#### [PROVIDED RECORDS]
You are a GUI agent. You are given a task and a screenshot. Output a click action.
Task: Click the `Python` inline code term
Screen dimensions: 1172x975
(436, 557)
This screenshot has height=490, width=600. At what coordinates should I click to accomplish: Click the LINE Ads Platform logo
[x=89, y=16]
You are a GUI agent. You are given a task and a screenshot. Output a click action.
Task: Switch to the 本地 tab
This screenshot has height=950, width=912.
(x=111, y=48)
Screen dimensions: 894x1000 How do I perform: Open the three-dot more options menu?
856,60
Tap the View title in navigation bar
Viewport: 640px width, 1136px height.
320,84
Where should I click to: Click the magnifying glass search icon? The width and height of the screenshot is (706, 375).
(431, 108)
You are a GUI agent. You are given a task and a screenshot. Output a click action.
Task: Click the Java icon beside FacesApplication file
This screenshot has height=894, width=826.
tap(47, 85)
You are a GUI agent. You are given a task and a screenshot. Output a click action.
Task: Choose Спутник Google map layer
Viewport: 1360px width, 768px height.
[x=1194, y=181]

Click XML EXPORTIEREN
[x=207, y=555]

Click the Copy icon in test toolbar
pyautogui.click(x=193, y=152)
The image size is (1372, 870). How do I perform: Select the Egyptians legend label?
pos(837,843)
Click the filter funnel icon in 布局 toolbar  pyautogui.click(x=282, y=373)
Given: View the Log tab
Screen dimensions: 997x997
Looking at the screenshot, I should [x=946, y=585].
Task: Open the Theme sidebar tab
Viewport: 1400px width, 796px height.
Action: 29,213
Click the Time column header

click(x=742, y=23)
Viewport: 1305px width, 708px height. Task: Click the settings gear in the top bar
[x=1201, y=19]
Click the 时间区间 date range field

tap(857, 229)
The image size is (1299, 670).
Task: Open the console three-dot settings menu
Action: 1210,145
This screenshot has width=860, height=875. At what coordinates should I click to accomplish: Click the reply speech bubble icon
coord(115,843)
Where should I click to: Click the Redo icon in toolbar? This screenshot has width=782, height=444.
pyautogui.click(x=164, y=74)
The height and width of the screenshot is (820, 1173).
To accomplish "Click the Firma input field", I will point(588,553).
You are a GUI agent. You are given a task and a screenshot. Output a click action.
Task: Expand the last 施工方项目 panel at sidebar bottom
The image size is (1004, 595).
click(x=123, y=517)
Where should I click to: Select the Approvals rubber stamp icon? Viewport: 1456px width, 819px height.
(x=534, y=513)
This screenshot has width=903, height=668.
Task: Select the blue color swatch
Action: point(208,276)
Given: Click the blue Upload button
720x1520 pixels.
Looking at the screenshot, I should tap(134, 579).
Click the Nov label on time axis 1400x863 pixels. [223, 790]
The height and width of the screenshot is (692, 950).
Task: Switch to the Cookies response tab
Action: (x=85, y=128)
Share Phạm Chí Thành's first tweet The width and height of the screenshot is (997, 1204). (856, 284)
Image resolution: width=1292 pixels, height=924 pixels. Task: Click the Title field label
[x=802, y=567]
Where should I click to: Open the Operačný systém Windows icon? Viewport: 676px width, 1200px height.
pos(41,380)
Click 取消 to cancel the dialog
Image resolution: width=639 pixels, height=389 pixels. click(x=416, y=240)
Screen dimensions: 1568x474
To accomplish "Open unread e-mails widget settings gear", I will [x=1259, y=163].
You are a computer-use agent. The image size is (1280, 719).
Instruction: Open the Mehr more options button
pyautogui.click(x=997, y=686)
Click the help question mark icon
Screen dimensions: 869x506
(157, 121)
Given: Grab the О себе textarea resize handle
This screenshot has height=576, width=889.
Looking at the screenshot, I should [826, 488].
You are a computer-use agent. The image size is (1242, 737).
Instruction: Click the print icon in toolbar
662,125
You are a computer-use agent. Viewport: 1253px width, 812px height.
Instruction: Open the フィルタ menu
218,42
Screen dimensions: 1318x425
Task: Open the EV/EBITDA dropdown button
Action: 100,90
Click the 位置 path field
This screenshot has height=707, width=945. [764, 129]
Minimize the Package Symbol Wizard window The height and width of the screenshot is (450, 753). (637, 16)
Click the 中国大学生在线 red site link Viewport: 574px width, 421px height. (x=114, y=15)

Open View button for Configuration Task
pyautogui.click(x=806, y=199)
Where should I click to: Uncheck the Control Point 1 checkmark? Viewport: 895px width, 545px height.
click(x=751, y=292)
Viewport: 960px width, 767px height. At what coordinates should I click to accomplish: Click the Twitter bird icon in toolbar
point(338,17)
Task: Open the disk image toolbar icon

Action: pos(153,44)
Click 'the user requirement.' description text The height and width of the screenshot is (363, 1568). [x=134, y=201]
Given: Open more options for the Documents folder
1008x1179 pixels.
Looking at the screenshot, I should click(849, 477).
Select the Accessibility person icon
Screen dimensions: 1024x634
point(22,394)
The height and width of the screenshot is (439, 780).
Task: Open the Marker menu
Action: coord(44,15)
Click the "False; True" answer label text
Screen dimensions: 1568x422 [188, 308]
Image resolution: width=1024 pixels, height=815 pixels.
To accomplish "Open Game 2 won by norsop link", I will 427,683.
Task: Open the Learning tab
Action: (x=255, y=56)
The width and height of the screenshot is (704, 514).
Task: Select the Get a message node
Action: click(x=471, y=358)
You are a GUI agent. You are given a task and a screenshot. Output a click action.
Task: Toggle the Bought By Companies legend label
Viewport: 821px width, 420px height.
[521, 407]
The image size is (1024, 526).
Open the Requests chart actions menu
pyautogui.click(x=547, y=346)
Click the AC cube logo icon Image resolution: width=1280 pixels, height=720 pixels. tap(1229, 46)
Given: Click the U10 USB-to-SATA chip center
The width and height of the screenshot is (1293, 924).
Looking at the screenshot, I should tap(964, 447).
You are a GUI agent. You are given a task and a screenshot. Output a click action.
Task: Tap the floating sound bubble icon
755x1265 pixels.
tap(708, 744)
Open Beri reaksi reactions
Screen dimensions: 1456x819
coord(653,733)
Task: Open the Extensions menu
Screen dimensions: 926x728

#### [TASK ITEM]
The listing above must be written out again in its entirety, exactly as given.

#### [ANSWER SPACE]
You are a GUI agent. You are given a task and a screenshot. Output a click action.
Task: Click the `Python` inline code term
Screen dimensions: 1172x975
(436, 557)
This screenshot has height=490, width=600. At what coordinates should I click to accomplish: Click the LINE Ads Platform logo
[x=89, y=16]
You are a GUI agent. You are given a task and a screenshot. Output a click action.
Task: Switch to the 本地 tab
This screenshot has height=950, width=912.
(x=111, y=48)
Screen dimensions: 894x1000 How do I perform: Open the three-dot more options menu?
856,60
Tap the View title in navigation bar
Viewport: 640px width, 1136px height.
320,84
Where should I click to: Click the magnifying glass search icon? The width and height of the screenshot is (706, 375).
(431, 108)
You are a GUI agent. You are given a task and a screenshot. Output a click action.
Task: Click the Java icon beside FacesApplication file
This screenshot has height=894, width=826.
tap(47, 85)
You are a GUI agent. You are given a task and a screenshot. Output a click action.
Task: Choose Спутник Google map layer
Viewport: 1360px width, 768px height.
[x=1194, y=181]

Click XML EXPORTIEREN
[x=207, y=555]

Click the Copy icon in test toolbar
pyautogui.click(x=193, y=152)
The image size is (1372, 870). How do I perform: Select the Egyptians legend label?
pos(837,843)
Click the filter funnel icon in 布局 toolbar  pyautogui.click(x=282, y=373)
Given: View the Log tab
Screen dimensions: 997x997
Looking at the screenshot, I should [x=946, y=585].
Task: Open the Theme sidebar tab
Viewport: 1400px width, 796px height.
Action: 29,213
Click the Time column header

click(x=742, y=23)
Viewport: 1305px width, 708px height. Task: Click the settings gear in the top bar
[x=1201, y=19]
Click the 时间区间 date range field

tap(857, 229)
The image size is (1299, 670).
Task: Open the console three-dot settings menu
Action: 1210,145
This screenshot has width=860, height=875. At what coordinates should I click to accomplish: Click the reply speech bubble icon
coord(115,843)
Where should I click to: Click the Redo icon in toolbar? This screenshot has width=782, height=444.
pyautogui.click(x=164, y=74)
The height and width of the screenshot is (820, 1173).
To accomplish "Click the Firma input field", I will point(588,553).
You are a GUI agent. You are given a task and a screenshot. Output a click action.
Task: Expand the last 施工方项目 panel at sidebar bottom
The image size is (1004, 595).
click(x=123, y=517)
Where should I click to: Select the Approvals rubber stamp icon? Viewport: 1456px width, 819px height.
(x=534, y=513)
This screenshot has width=903, height=668.
Task: Select the blue color swatch
Action: point(208,276)
Given: Click the blue Upload button
720x1520 pixels.
Looking at the screenshot, I should tap(134, 579).
Click the Nov label on time axis 1400x863 pixels. [223, 790]
The height and width of the screenshot is (692, 950).
Task: Switch to the Cookies response tab
Action: (x=85, y=128)
Share Phạm Chí Thành's first tweet The width and height of the screenshot is (997, 1204). (856, 284)
Image resolution: width=1292 pixels, height=924 pixels. Task: Click the Title field label
[x=802, y=567]
Where should I click to: Open the Operačný systém Windows icon? Viewport: 676px width, 1200px height.
pos(41,380)
Click 取消 to cancel the dialog
Image resolution: width=639 pixels, height=389 pixels. click(x=416, y=240)
Screen dimensions: 1568x474
To accomplish "Open unread e-mails widget settings gear", I will [x=1259, y=163].
You are a computer-use agent. The image size is (1280, 719).
Instruction: Open the Mehr more options button
pyautogui.click(x=997, y=686)
Click the help question mark icon
Screen dimensions: 869x506
(157, 121)
Given: Grab the О себе textarea resize handle
This screenshot has height=576, width=889.
Looking at the screenshot, I should [826, 488].
You are a computer-use agent. The image size is (1242, 737).
Instruction: Click the print icon in toolbar
662,125
You are a computer-use agent. Viewport: 1253px width, 812px height.
Instruction: Open the フィルタ menu
218,42
Screen dimensions: 1318x425
Task: Open the EV/EBITDA dropdown button
Action: 100,90
Click the 位置 path field
This screenshot has height=707, width=945. [764, 129]
Minimize the Package Symbol Wizard window The height and width of the screenshot is (450, 753). (637, 16)
Click the 中国大学生在线 red site link Viewport: 574px width, 421px height. (x=114, y=15)

Open View button for Configuration Task
pyautogui.click(x=806, y=199)
Where should I click to: Uncheck the Control Point 1 checkmark? Viewport: 895px width, 545px height.
click(x=751, y=292)
Viewport: 960px width, 767px height. At what coordinates should I click to accomplish: Click the Twitter bird icon in toolbar
point(338,17)
Task: Open the disk image toolbar icon

Action: pos(153,44)
Click 'the user requirement.' description text The height and width of the screenshot is (363, 1568). [x=134, y=201]
Given: Open more options for the Documents folder
1008x1179 pixels.
Looking at the screenshot, I should click(849, 477).
Select the Accessibility person icon
Screen dimensions: 1024x634
point(22,394)
The height and width of the screenshot is (439, 780).
Task: Open the Marker menu
Action: coord(44,15)
Click the "False; True" answer label text
Screen dimensions: 1568x422 [188, 308]
Image resolution: width=1024 pixels, height=815 pixels.
To accomplish "Open Game 2 won by norsop link", I will 427,683.
Task: Open the Learning tab
Action: (x=255, y=56)
The width and height of the screenshot is (704, 514).
Task: Select the Get a message node
Action: click(x=471, y=358)
You are a GUI agent. You are given a task and a screenshot. Output a click action.
Task: Toggle the Bought By Companies legend label
Viewport: 821px width, 420px height.
[521, 407]
The image size is (1024, 526).
Open the Requests chart actions menu
pyautogui.click(x=547, y=346)
Click the AC cube logo icon Image resolution: width=1280 pixels, height=720 pixels. tap(1229, 46)
Given: Click the U10 USB-to-SATA chip center
The width and height of the screenshot is (1293, 924).
Looking at the screenshot, I should tap(964, 447).
You are a GUI agent. You are given a task and a screenshot. Output a click action.
Task: Tap the floating sound bubble icon
755x1265 pixels.
tap(708, 744)
Open Beri reaksi reactions
Screen dimensions: 1456x819
coord(653,733)
Task: Open the Extensions menu
Screen dimensions: 926x728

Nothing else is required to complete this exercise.